ブルームバーグのデータで作成 / 7月18日まで
自民党は18日、石破茂総裁(首相)が21日午後2時から党本部で記者会見を開く予定と明らかにした。参院選の結果次第では首相辞任を表明する可能性がある。来週以降、自民党が次期総裁選に動き出せば、減税や社会保険料の引き下げを主張する野党と協調する必要性から、財政拡張路線を志向する高市早苗氏などの候補者が新総裁に選出される可能性を市場は意識しよう。昨年9月に行われた自民党総裁選では、高市早苗氏が有利と見た円安の場面が見られた。しかし、決選投票で高市氏が敗れると一気に円高へ振れた経緯がある。
また、財政規律を重視する候補者が新総裁に就いても、石破内閣の不人気を考慮すると、次回の衆院選と参院選で国民の支持を取り戻すために自民党は財政拡張路線へ舵を切る可能性もある。いずれにせよシナリオ①では、財政悪化の懸念を国債市場の参加者に意識させることになろう。国内金利の上昇幅が急速に拡大すれば、外為市場では「悪い金利の上昇」と受け止められるだろう。
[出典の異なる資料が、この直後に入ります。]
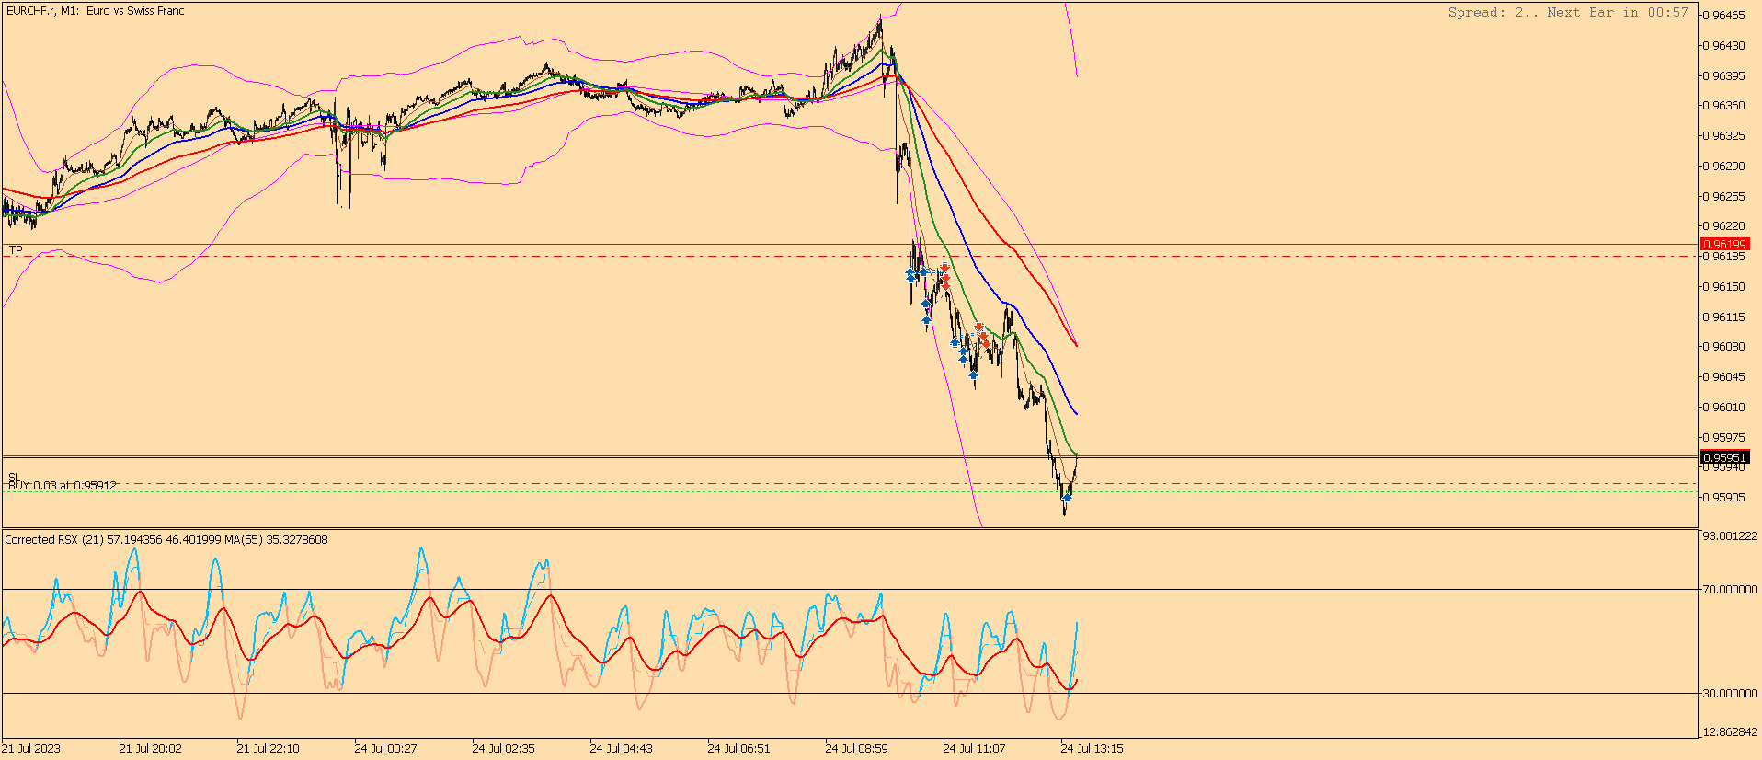The image size is (1762, 760).
Task: Click the 93.001222 indicator scale maximum
Action: point(1730,535)
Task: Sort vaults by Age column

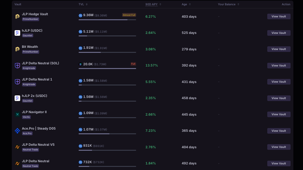Action: [186, 4]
金利の上昇スピード次第では、円安が急速に進行するだろう。このケースでは、予想レンジの上限151.60レベルを一気にトライする可能性もある。
シナリオ②:急速な円安の進行と突発的な円の買い戻し
シナリオ①で指摘した急速な円安の進行は、円の買い戻しを誘発する可能性がある。しかし、自公大敗による政局不安と日銀の利上げ期待の後退を考えるならば、調整の円買いは「突発的」な動きで終わる可能性がある。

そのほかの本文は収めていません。